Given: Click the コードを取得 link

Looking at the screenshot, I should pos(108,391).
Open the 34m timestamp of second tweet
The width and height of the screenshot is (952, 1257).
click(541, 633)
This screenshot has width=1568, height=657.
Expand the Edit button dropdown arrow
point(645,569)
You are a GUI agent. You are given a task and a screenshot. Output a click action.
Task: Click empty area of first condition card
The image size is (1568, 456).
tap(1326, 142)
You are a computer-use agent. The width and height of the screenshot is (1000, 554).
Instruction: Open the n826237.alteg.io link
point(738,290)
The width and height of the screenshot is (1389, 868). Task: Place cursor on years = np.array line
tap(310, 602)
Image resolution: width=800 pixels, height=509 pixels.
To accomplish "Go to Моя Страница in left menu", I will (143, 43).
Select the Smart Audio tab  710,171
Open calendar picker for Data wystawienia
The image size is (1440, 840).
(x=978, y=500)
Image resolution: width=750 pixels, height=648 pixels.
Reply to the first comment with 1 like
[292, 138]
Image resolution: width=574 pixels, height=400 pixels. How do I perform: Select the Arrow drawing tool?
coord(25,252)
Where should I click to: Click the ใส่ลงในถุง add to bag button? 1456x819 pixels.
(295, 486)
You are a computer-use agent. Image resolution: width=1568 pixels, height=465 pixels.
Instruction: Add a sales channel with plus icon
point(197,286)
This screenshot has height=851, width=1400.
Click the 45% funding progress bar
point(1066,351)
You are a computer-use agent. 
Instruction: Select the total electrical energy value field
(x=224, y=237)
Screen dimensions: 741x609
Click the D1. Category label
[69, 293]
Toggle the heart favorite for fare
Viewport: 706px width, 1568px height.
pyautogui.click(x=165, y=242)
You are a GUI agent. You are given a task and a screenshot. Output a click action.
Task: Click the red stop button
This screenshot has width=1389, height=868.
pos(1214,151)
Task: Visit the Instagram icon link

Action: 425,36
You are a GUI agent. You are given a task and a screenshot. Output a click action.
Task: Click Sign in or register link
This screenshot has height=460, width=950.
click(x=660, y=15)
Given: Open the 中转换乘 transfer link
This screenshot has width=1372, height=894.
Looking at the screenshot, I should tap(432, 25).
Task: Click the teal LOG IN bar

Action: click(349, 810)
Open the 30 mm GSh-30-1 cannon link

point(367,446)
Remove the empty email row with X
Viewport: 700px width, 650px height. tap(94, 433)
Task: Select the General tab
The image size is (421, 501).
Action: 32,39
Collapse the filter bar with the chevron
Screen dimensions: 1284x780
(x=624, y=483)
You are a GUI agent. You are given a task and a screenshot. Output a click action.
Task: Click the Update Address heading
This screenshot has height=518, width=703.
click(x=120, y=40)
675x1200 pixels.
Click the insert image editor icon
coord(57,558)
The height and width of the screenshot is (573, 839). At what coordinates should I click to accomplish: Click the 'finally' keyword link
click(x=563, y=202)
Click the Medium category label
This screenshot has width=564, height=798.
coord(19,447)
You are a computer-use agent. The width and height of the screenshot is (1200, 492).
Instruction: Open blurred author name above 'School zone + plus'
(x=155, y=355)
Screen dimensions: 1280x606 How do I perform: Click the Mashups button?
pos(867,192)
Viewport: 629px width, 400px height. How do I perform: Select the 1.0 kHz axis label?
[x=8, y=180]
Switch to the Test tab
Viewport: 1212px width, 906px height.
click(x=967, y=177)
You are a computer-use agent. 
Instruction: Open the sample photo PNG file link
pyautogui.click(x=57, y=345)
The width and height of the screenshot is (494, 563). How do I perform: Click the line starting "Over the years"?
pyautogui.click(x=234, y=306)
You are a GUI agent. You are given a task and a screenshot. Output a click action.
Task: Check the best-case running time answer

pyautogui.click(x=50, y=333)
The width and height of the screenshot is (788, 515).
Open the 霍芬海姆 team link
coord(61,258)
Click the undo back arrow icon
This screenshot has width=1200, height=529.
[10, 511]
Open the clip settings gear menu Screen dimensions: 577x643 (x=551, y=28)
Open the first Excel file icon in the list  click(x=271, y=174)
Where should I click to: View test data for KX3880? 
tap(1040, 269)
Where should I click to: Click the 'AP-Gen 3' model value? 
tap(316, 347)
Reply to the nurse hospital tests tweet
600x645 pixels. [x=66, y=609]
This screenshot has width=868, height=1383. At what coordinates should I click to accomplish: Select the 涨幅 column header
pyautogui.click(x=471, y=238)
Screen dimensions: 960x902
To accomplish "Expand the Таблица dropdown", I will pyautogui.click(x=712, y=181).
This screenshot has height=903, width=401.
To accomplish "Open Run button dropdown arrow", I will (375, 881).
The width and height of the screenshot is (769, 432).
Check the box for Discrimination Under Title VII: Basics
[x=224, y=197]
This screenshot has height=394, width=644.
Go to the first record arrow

• _Directions for this task_
Only the lines from the one holding "This screenshot has height=394, width=644." through the end of the listing should be given again, exactly and with both ends included.

• _Response to this task_
This screenshot has height=394, width=644.
Go to the first record arrow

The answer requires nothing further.